En mis pensamientos

Me encanta imaginar que te tengo cerca, a sólo un suspiro de distancia. Que te encuentras parada justo ahí en frente de mí, a la orilla de mi cama. Me observas dándole inicio a una seductora conversación de miradas mientras tus caricias encienden la chimenea de mi ser a fin de calentar esta noche fría y solitaria. 

Amo descifrarte, tocarte, sentirte. descubrir cada lunar de tu cuerpo, darle sentido  a las mágicas formas que se crean con tus manchas. Disfrutar de tu desnudez, esa obra de arte que me eleva directo a la locura. En definitiva, estoy seguro que no existe una sensación más exquisita que el roce de tu piel.

Es tan excitante cuando la conversación entre nuestras miradas empieza a tener pausas por cada parpadeo profundo que te causo al sostener tu cadera y halar de tu cabello. Me enloquece besar tu espalda, esa deliciosa cascada de placer. Pierdo la razón cuando desenlazas tus labios y dejas salir un suspiro, con el único mensaje de hacerme saber que este momento es mío. Es nuestro.

Esta noche te estaré esperando como siempre, sediento de ti.

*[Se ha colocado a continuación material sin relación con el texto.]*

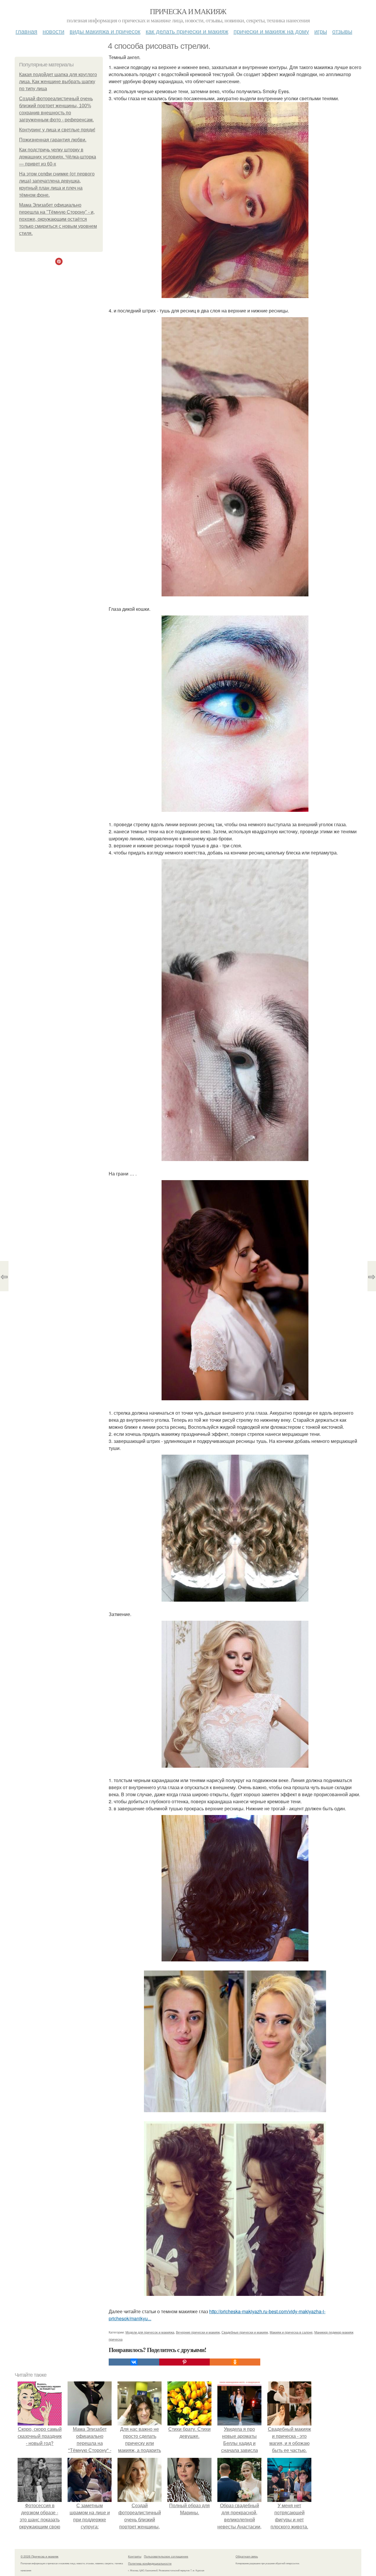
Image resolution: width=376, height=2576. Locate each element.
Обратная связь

Con ganas de besar cada curva de tu cuerpo, sentir tu respiración, erizarte la piel. Que sientas mi delirio hacia ti en cada toque, en cada beso, en cada abrazo. Te estaré esperando en el mismo lugar. Esta vez recorreré todo tu cuerpo, te susurraré sutilmente al oído. Te haré el amor mientras la luz de la luna nos alumbra desde el balcón. Saborearé la exquisitez de hacerte mía otra vez. Quiero que tus gemidos adornen esta habitación, que me hagas arder de excitación, que me conviertas en tan tuyo que no pueda recordar quien fui antes de ti.

Me encanta imaginar que te tengo, que eres mía para siempre. Disfruto imaginar que puedo besarte cuando quiero, tocarte, tenerte, amarte, que tu cuerpo me hable, que tu alma me sienta. Me fascina imaginar que me dejas ser parte de ti… Aunque esto sólo suceda en mis pensamientos.